**YOUR INSTRUCTIONS:**
Gather each line in the entries that includes the string "beside".

**THE RECORDS:**
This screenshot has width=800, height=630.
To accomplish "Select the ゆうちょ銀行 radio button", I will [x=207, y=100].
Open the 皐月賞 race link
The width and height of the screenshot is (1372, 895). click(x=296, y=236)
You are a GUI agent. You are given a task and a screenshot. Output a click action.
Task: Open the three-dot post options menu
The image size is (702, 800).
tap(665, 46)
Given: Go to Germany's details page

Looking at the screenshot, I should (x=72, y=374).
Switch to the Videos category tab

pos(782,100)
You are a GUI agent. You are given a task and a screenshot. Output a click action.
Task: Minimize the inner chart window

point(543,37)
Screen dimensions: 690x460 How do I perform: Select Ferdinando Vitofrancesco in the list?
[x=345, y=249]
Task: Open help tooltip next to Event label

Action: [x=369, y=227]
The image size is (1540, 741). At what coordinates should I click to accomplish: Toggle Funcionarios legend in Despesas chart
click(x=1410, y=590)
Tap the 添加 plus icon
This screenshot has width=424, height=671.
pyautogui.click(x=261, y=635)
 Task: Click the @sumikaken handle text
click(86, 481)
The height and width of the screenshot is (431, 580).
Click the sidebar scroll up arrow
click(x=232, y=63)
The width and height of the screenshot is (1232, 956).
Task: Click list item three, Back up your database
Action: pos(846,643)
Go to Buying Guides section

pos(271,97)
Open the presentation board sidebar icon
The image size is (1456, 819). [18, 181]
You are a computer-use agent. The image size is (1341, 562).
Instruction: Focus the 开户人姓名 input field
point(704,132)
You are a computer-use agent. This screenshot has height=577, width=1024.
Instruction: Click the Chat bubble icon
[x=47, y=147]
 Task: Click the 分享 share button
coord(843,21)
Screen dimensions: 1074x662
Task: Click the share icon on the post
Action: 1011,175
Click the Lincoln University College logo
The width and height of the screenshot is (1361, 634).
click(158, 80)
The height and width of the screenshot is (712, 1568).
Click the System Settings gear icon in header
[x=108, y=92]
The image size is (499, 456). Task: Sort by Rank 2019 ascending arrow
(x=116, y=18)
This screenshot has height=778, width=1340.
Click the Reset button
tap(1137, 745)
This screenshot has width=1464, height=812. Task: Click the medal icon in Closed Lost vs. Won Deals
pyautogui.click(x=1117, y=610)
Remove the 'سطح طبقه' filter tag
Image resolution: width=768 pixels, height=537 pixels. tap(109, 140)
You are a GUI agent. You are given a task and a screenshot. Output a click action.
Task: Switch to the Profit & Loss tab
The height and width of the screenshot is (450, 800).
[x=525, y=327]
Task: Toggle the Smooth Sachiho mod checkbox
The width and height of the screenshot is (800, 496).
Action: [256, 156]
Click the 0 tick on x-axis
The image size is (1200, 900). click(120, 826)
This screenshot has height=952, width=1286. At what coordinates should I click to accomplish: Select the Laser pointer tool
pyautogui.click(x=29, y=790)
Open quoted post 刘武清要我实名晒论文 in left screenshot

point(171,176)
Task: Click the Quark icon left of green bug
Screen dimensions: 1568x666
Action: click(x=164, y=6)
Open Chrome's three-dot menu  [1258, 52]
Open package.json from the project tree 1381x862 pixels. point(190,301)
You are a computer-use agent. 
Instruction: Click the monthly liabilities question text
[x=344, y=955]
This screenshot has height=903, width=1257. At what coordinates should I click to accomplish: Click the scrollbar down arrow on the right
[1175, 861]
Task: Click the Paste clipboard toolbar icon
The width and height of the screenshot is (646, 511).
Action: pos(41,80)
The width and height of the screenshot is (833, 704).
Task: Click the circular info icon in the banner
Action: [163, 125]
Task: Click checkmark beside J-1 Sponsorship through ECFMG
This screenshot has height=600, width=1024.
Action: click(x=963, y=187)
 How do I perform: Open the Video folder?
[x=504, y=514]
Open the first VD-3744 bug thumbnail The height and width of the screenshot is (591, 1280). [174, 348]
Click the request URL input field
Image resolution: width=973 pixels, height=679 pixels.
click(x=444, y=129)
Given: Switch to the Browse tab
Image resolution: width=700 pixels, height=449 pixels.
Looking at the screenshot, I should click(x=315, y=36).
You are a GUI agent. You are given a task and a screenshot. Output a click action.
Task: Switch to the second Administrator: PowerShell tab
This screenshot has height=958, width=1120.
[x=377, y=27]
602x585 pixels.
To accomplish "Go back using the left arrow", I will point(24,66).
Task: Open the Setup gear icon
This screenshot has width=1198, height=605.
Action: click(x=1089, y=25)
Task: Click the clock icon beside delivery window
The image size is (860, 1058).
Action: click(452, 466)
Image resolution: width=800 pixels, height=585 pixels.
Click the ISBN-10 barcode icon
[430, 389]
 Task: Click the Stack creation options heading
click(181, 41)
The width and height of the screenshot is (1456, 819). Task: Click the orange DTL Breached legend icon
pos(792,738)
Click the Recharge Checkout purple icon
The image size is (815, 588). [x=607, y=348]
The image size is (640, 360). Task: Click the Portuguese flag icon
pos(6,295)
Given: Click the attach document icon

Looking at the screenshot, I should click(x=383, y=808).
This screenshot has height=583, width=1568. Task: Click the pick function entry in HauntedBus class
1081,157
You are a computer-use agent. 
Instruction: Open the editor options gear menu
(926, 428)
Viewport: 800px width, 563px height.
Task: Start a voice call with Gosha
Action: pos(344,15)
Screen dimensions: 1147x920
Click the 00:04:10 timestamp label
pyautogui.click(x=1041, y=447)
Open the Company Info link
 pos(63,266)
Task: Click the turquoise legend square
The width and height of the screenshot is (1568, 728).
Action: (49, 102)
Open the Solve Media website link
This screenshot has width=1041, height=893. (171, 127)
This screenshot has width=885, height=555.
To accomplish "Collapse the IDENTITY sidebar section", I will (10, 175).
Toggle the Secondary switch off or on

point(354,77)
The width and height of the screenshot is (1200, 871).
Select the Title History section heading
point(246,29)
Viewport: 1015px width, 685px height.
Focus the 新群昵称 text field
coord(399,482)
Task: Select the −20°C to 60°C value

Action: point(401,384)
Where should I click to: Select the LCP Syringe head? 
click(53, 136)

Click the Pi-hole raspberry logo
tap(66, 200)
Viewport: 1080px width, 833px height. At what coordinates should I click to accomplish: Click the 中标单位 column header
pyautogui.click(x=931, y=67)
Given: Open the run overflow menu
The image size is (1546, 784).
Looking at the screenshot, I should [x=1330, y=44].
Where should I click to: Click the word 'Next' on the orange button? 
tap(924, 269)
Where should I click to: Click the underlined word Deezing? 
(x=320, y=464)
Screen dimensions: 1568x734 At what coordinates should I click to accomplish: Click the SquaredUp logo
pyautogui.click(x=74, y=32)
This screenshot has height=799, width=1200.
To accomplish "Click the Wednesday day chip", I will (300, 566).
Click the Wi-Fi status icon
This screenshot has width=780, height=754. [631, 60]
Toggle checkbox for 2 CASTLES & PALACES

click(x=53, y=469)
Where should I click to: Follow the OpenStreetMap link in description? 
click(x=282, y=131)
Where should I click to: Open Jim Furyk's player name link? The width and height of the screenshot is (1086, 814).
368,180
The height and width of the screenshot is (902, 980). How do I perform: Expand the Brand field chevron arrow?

**EXERCISE RESPONSE:**
Task: Click checkmark beside J-1 Sponsorship through ECFMG
Task: Click the clock icon beside delivery window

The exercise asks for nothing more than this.